## OBJECTIVE
Count the lines in the items below that contain the word "screenshot". Give only the number.
══ DATA LISTING ══
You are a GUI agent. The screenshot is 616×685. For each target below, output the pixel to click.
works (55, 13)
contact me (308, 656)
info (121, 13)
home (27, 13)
═══
══ DATA LISTING ══
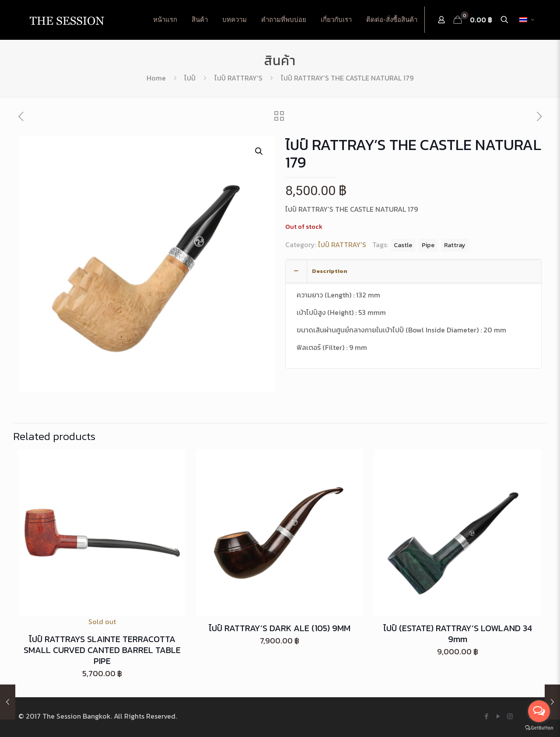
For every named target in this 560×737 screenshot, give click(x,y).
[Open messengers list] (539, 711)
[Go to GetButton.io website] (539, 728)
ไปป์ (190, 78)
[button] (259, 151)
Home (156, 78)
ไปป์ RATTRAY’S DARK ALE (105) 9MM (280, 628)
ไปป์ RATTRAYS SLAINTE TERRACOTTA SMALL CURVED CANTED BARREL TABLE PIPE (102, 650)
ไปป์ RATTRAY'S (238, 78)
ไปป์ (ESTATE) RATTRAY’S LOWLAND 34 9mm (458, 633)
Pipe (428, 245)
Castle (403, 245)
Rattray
═══
## THE RESPONSE
2